Task objective:
Transcribe exactly the line in which "Click the clock icon under Nasdaq" occurs, plus every line that comes after it up to the end of the entries.

[Exercise material Boundary: Start]

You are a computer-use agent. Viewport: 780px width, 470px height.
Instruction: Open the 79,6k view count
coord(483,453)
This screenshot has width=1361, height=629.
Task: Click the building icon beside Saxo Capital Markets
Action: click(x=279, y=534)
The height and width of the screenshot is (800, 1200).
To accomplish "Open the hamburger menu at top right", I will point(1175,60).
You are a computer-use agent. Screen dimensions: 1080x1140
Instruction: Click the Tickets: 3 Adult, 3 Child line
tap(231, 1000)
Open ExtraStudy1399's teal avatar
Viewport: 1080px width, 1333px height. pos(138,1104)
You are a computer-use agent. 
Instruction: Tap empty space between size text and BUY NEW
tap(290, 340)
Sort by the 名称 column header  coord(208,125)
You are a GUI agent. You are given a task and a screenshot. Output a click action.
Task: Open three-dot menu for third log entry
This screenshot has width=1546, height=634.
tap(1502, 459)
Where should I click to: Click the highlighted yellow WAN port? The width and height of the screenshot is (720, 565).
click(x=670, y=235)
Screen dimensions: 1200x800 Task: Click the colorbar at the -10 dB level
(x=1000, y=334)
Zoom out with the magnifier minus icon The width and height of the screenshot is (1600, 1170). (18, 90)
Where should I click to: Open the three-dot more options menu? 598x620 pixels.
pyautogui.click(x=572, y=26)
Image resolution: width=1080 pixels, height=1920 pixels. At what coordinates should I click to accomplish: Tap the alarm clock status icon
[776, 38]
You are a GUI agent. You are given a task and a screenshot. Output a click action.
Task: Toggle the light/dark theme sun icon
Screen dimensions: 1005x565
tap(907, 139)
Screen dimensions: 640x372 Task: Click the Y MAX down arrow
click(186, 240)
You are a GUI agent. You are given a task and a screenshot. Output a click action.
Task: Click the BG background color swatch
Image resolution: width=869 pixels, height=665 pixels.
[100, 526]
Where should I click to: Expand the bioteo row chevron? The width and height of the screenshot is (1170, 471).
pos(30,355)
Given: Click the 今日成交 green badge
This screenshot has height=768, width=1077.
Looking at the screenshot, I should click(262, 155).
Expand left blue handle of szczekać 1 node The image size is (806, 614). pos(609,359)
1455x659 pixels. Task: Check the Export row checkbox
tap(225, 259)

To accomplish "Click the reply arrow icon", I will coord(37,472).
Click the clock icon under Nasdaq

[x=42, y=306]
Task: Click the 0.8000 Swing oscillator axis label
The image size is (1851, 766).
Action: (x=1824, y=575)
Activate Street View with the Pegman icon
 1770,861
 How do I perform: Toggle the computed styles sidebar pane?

[Exercise material Boundary: End]

Solution to this exercise:
Click the clock icon under Nasdaq

[x=42, y=306]
Task: Click the 0.8000 Swing oscillator axis label
The image size is (1851, 766).
Action: (x=1824, y=575)
Activate Street View with the Pegman icon
 1770,861
 How do I perform: Toggle the computed styles sidebar pane?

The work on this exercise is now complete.